Weak US jobs report boosts stocks
In a holiday-shortened week with US markets closed on Friday for Independence Day, risk assets rallied into quarter end gains as of a much weaker-than-expected US jobs report and more dovish rhetoric from the new Fed Chair Kevin Warsh pulled interest rate-hike expectations down.
The monthly Nonfarm payrolls report revealed just 57,000 jobs were added in June, well below the 113,000 expected, and the softest reading since February's negative print. Prior months were revised down too, May's gain cut to 129,000 from 172,000, April's to 148,000 from 179,000, while labour force participation fell to a five-year low even as the unemployment rate ticked down to 4.2%. The report was released a day early (Thursday, ahead of the holiday), and the market reaction was immediate: the probability of a July Fed rate hike dropped from around 29% to about 18%.
At the European Central Bank’s annual forum last week, Kevin Warsh softened the hawkish read markets had carried out of June's FOMC meeting. He told the forum that inflation risks had come down and notably declined to commit to a specific rate path, a shift that helped pull back some of the tightening expectations built up after June's more hawkish dot plot.
He also used the platform to push back on President Trump's pressure campaign against the Fed, insisting its independence wouldn't change regardless of political pressure, and previewed his broader institutional reform agenda, arguing the Fed has spent too much time trying to predict the future and should rely less on forward guidance and dot-plot-style forecasting.

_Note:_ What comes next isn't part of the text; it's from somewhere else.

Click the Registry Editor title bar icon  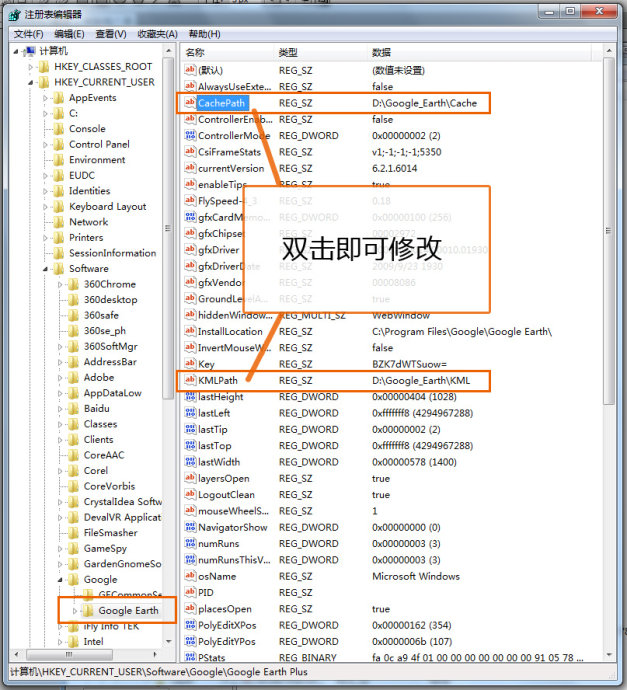13,13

The end of the era of forward guidance seems to be catching on. Christine Lagarde told the conference that the ECB will move to “framework guidance”, explaining how the bank will make decisions rather that say what it will do next. The Bank of England’s Andrew Bailey and Tiff Macklem of the Bank of Canada expressed similar reservations over pre-committing to future policy, implying a broader change in central banking practice.

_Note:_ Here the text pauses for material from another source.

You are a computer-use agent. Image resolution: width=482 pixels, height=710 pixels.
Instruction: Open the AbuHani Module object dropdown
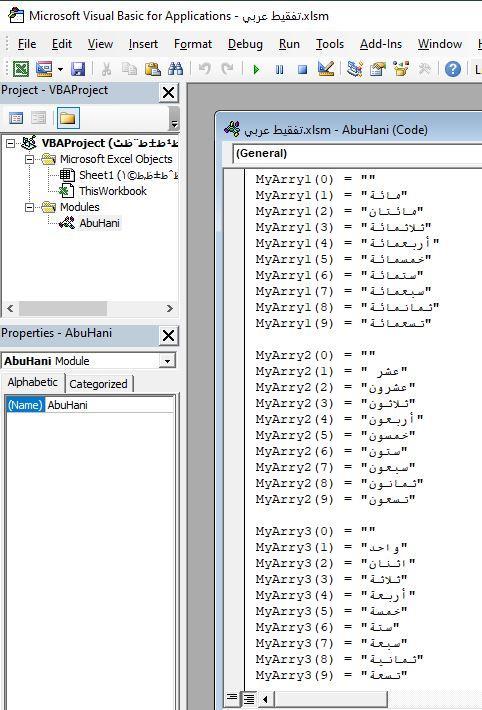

In corporate news, Apple contributed to more volatility in tech stocks, driven by warnings around rising input costs, specifically a memory/DRAM chip shortage that's been squeezing margins across the industry. It has increased the price of MacBooks and iPads by about 20%, one of the broadest price rises in its history, due to the AI infrastructure’s boom that has caused the chip shortages.
A Kiplinger report published mid-week suggested Apple's recent price increases could be "a harbinger for a years-long era of costlier electronics" tied to this memory crunch. Apple was reportedly even looking at sourcing from blacklisted Chinese chipmakers to help address the AI-driven memory shortage pressuring its margins.
Shares in EasyJet were set to open sharply higher on Monday after its board agreed in principal to accept an improved GBP 5.5 billion takeover proposal (690p per share in cash) from US investment firm Castlelake. EasyJet’s share fell to as low as 360p at the start of the Iran war and the proposal will allow its founder, Sir Stelios Haki-Ioannou, to hold on to his family’s 15% stake.
In commodity markets, Oil prices declined after OPEC+ agreed to increase production from August, easing concerns that the recent Middle East conflict would result in a prolonged supply shock. Brent crude fell to $72 a barrel, its lowest level in almost four months. Although ship transits through the Strait of Hormuz have picked up, volumes remain well below the roughly 135 vessels per day that typically transited the Strait before the conflict. Many shipowners remain cautious because of lingering security risks, including mines, restricted transit corridors and the possibility of renewed disruption.
The price of gold briefly fell below $4,000 a troy ounce on Tuesday, rounded out its worst quarterly performance in more than a decade, on concerns of higher interest rates and waning enthusiasm among retail investors. However, Warsh’s more dovish outlook at Sintra drove a recovery back up to $4,178 at the end of the week.